The drug crisis is all an immigration problem, not a health care problem

As I’ve warned over and over again, the feds and state governments have misdiagnosed the drug crisis as a prescription problem in order to protect sanctuaries and illicit drugs peddled by Mexican and Dominican drug cartels. In New Hampshire alone, prescription opioids dropped by 33 percent from 2013 through 2017, at the exact time that illicit drug overdoses spiked. This is why just 14 percent of those who sought treatment for addiction in New Hampshire last year did so for prescription opiate addiction.

Likewise, Massachusetts has one of the lowest prescribing rates in the nation, yet is one of the top overdose states. This is no mystery, because almost all of those who overdosed this year had fentanyl and other illicit drugs in their systems.

This has nothing to do with health care and has everything to do with immigration and national security.

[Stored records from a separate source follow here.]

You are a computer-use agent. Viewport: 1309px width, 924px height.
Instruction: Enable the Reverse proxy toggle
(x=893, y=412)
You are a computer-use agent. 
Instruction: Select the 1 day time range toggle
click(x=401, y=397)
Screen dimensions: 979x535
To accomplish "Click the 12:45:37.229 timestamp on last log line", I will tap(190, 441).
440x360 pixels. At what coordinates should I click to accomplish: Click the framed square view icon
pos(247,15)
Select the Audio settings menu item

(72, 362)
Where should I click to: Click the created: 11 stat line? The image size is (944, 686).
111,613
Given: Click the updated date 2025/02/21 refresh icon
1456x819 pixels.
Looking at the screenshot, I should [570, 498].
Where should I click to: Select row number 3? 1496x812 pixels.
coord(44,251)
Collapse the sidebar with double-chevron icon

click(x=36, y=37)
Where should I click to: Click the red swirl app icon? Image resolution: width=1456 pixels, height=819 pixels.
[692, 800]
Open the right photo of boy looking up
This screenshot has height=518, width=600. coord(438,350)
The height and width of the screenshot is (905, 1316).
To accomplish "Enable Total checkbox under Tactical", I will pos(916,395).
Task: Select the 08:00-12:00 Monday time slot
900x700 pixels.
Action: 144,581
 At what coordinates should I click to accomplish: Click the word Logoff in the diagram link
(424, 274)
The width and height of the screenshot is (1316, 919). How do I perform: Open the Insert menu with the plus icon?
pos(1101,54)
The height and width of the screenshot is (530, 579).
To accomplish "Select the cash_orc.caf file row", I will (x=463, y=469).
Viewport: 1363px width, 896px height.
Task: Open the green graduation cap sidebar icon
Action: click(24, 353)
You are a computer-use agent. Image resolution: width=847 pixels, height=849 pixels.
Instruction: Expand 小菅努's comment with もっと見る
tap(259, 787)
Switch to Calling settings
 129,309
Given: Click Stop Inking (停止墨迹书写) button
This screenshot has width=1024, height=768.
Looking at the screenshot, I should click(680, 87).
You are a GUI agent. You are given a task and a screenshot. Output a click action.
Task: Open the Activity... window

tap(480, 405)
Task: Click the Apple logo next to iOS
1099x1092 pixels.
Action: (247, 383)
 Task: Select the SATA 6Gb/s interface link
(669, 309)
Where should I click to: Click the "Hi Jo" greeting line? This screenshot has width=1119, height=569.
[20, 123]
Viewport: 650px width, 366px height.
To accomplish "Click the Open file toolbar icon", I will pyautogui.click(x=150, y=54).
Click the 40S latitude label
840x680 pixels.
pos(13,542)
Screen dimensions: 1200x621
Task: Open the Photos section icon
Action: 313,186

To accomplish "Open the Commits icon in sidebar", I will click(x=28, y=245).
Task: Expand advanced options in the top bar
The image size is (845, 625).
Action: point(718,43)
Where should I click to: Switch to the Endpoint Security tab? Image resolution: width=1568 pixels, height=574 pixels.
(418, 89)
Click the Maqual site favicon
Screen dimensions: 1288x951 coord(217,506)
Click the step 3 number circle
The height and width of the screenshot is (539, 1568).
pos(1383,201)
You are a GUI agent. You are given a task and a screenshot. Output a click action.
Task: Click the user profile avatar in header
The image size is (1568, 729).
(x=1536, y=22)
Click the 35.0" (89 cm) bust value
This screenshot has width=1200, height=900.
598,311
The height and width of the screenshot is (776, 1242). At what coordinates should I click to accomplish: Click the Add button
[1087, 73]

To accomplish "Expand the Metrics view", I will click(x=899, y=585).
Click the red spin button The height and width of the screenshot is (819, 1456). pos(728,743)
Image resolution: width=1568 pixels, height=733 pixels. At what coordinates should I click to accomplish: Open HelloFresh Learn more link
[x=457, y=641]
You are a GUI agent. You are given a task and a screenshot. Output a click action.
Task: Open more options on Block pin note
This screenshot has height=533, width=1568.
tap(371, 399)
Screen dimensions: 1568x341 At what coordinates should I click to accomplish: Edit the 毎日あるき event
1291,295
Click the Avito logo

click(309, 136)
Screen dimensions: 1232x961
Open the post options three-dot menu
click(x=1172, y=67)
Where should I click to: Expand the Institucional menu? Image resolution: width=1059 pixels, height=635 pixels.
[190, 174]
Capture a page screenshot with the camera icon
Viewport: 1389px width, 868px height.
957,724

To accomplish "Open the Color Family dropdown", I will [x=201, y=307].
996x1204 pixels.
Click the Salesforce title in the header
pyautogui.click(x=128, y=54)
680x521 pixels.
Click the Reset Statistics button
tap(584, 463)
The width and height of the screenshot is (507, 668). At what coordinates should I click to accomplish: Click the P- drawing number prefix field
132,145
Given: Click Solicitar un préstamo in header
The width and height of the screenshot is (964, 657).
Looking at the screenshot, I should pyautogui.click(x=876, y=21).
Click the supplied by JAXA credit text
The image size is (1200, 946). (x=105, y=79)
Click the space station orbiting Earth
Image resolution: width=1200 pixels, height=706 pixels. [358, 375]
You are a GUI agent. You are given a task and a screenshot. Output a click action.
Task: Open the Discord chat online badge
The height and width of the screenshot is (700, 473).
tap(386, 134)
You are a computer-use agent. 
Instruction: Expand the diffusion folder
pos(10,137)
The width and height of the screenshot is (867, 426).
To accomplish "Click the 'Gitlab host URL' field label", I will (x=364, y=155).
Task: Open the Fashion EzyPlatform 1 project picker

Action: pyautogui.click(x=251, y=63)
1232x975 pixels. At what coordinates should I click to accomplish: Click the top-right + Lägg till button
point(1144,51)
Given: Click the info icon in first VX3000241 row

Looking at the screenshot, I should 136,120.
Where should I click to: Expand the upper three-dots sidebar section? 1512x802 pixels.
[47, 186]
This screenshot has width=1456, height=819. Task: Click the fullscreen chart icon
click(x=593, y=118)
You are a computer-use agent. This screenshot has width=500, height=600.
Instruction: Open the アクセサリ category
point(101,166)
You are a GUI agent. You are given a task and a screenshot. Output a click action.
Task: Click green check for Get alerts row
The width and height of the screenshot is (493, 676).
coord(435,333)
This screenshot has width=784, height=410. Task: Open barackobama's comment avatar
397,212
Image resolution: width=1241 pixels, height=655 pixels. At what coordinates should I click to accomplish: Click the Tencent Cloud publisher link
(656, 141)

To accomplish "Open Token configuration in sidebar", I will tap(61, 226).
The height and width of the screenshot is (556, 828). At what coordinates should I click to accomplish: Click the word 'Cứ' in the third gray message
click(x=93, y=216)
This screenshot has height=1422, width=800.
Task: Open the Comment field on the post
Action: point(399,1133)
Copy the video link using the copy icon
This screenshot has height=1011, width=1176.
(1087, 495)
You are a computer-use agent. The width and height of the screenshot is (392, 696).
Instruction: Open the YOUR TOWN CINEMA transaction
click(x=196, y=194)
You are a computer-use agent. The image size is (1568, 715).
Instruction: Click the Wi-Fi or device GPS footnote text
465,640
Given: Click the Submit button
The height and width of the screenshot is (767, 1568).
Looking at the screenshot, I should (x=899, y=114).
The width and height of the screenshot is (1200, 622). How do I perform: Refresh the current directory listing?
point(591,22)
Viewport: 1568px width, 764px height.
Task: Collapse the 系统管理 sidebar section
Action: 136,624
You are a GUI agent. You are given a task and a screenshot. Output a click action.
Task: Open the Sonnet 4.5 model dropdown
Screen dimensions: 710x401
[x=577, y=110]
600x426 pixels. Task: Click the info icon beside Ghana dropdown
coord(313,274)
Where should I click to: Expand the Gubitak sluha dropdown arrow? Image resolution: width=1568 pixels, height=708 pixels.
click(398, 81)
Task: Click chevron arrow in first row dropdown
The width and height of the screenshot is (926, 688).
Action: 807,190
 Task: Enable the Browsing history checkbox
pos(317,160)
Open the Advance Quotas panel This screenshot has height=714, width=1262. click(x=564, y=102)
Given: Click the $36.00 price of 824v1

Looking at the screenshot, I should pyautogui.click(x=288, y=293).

The Boston Globe, in 2017, admitted that “Mexican cartels are delivering vast quantities of the inexpensive and powerful synthetic drug fentanyl to New England” through “a pipeline that often begins in China, winds through Mexico, and flows into distribution cities such as Lawrence and Springfield.”

This is also why cocaine and meth, which are not even opioids, are the most trending drugs in overdose increases. All of these drugs come from drug cartels. Just last week, a DACA recipient was arrested for trafficking meth.

This is why Trump called out Lawrence’s leaders for their role in drugging up both Massachusetts and New Hampshire, which are served by the network of the drug cartels in this sanctuary city. The media made fun of Trump’s assertion as if it were some conspiracy theory, yet all this fentanyl that is now laced into the heroin and other drugs is being distributed under the eyes of Lawrence’s leadership.

Absent this effort by the feds, this network would have never been apprehended. This sentiment was echoed in a statement by Todd Michael Lyons, acting field director of the Boston ICE office:

This subgroup of criminal illegal aliens has effectively embedded themselves in the community and have hidden in plain sight for too long with impunity. If state and local leaders along with elected officials want to combat the opioid problem in the Commonwealth, they need to be serious about rooting out the foreign nexus of the problem. ERO is dedicated to removing the foreign criminal element that is directly contributing to the overwhelming number of overdoses in this state and others. No sanctuary should be given to a criminal alien who has actively taken part in hurting the youth of New England.

Congress can and must act and can actually win the election on this issue

While the efforts by the Trump administration are laudable, we still need Republicans in Congress to run on this issue and then actually fulfill their campaign promises. As Jessica Vaughan warns:

As helpful and necessary as these operations are, we still need Congress to do its job and provide the resources for better border security, update our laws so gang members and drug traffickers can be thrown out more easily, and impose some consequences for sanctuaries. House Republicans have written bills to do all of this, and the president would sign it in a New York minute, but a few powerful individuals who are more interested in passing expanded guest worker programs keep getting in the way.

Congress can end this tomorrow by finally placing these priorities in the budget bill. I detailed 25 ideas to fight back on criminal aliens, including ending the identity theft mill through the SSA and the IRS, which allows these networks to operate. Moreover, as Vaughan notes, it’s hard for even law-abiding districts to apprehend and turn over illegal aliens because the lower courts are creating new rights every day for MS-13 and drug cartels. The Ninth Circuit just made it impossible to detain many suspected criminal aliens.

Imagine if congressional Republicans engaged in a Kavanaugh-level fight over the rule of law vs. the mob law of sanctuaries, drugs, and gangs – all issues that concern suburban voters. Then we might actually be talking about a red wave. And imagine if they actually fulfilled the promise immediately after the election. We can only dream.